On May 30, 1985, Eleanor McLaughlin, prior owner of both properties,
entered into unrecorded oil and gas leases with United Land Service, Inc.
(United) for both properties.1 Relevant to this action, the lease provided
that United would have ninety days to commence drilling, and if work was
not commenced with reasonable diligence, United would pay Eleanor
McLaughlin certain fees. Additionally, United would have to continue
producing gas in paying quantities during the term of the lease. Moreover, if
the wells were capable of producing gas in paying quantities, but were shut-
in (ie. the lessee chooses not to produce the gas), United would pay Eleanor
McLaughlin certain royalties.
Thus, by its own terms, the lease provided that United could pay shut-
in gas royalties to operate to extend the lease when the well(s) were capable
of producing gas in paying quantities. It follows logically that if no shut-in
gas royalties were paid and the wells were capable of production, then the
lease terminated. Additionally, the lease would terminate whenever OGMs
were not produced in paying quantities.
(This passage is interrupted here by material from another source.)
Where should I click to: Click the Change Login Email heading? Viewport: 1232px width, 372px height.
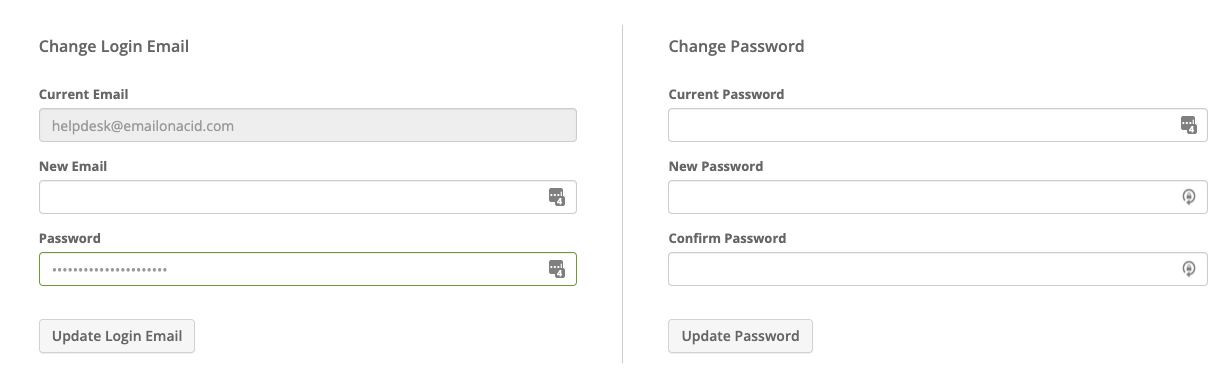114,46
Furthermore, United promised to
drill one well during the first year, and five additional wells each year
thereafter until a total of thirty wells were drilled on the McLaughlin property
1
Although the acreage and dollar figures differed for each lease, the two
leases contained similar operative language; thus, we refer to one lease,
although there were separate leases and lease amendments involved for
each property.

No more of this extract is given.